A few weeks ago when I went to put my 8 month old down for her morning nap, I found my husband in bed unresponsive. We had woken up that morning, he had given Warrior Princess her bottle, then went to lay down.
I called 911 and all of the madness you think would ensue did ensue. As I stood in the living room feeling a panic attack close in around my lungs and heart, Warrior Princess brought me back to the present and I knew I couldn’t lose my sh*t because she needed me.
In the emergency room, as my husband’s bed was surrounded by nurses and doctors and he he cycled in and out of almost consciousness, I looked at his seemingly lifeless face and thought that I needed him to fight. I needed him to fight and come back to us. That’s when the question struck me: does he know how much I love him? Does he know, without a doubt how much I need him? Not us, not Warrior Princess and I – just me? Does he know how much I’d want him to be fighting to come back to me?

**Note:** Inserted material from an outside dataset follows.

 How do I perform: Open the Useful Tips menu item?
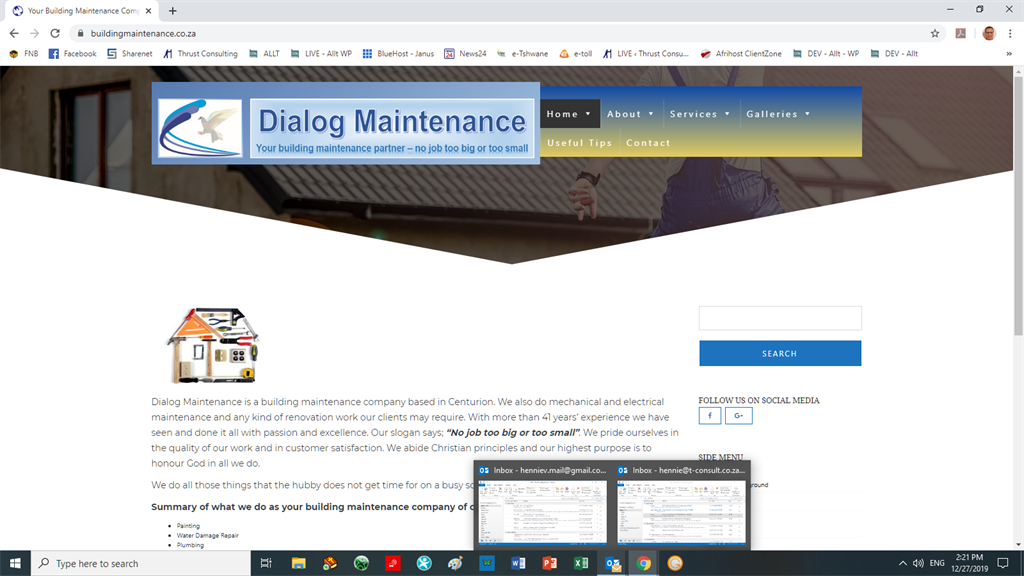579,143
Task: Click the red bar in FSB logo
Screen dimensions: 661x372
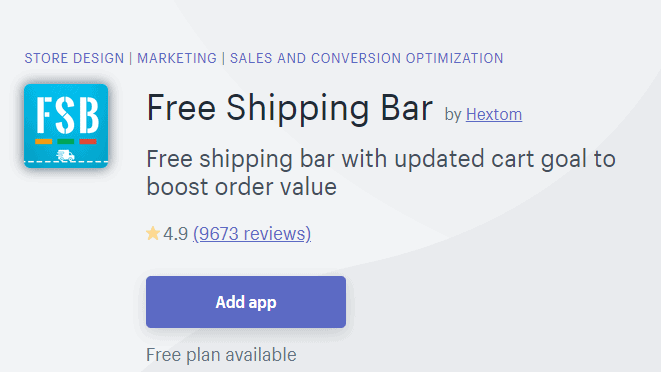Action: [x=88, y=141]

I couldn’t BS myself. He didn’t know, beyond a shadow of a doubt, how much I loved him. Maybe I’d been a good friend, maybe I’d been really trying to be the best mom, but somewhere along the way, through life, pregnancy, motherhood, life, job, depression, did I mention life..?, being a good wife kind of feel out of focus.
I didn’t expect perfection of myself -I still don’t – but I forgot to try. I forgot to work at it. I forgot that love is a choice you make every single day. I forgot that those little relationship challenges you see on Facebook inspire you to continue working at your marriage. I forgot that my husband needed me as much as my Warrior Princes. I forgot that he needed me first. I forgot that I needed him.
The thing with getting married a little later in life is that you know what you want in a partner just a little bit sooner. Matt and I were engaged 6 months after dating and married 6 months after that. I had prayed about the man I wanted and then prayed about Matt when we started dating. I knew for sure he was it. But, the other thing about getting married a little later in life, is that you have a little more baggage, a few more hangups. The negative thoughts and bad coping mechanisms I’d developed over the years snuck into my marriage. I was harsh when I should have been warm. I was begrudging when I should have offered grace. I was closed off when I should have offered and open heart. Not that my feelings in those moments were invalid but I had forgotten to try.
The first night Matt was in the hospital, I sat on the edge of our bed, talking to God. I looked over at Matt’s empty side and resolved to be a better wife. If I should be so lucky as to be able to continue my life with Matt, I would remember to try.
My friend and sorority sister, Jennis, reminded me that when you get married, you pledge to work on those “for worse” times together, because you’ve made a commitment to each other. You mess up and you’re human together and you fix it, together.
There are so many people who don’t get the chance to check themselves. Would I have rather had a vivid enlightening dream instead of the terrifying reality of those five days to open my eyes to whom I had become? Absofreakinglutely. Will I forever cherish my second chance? Absofreakinglutely.
Matt came home five days later.
I get to be a better wife. Not a perfect wife. Not a fake wife. But a better wife to my husband who is deserving of my resolve to keep trying, “for better or worse.”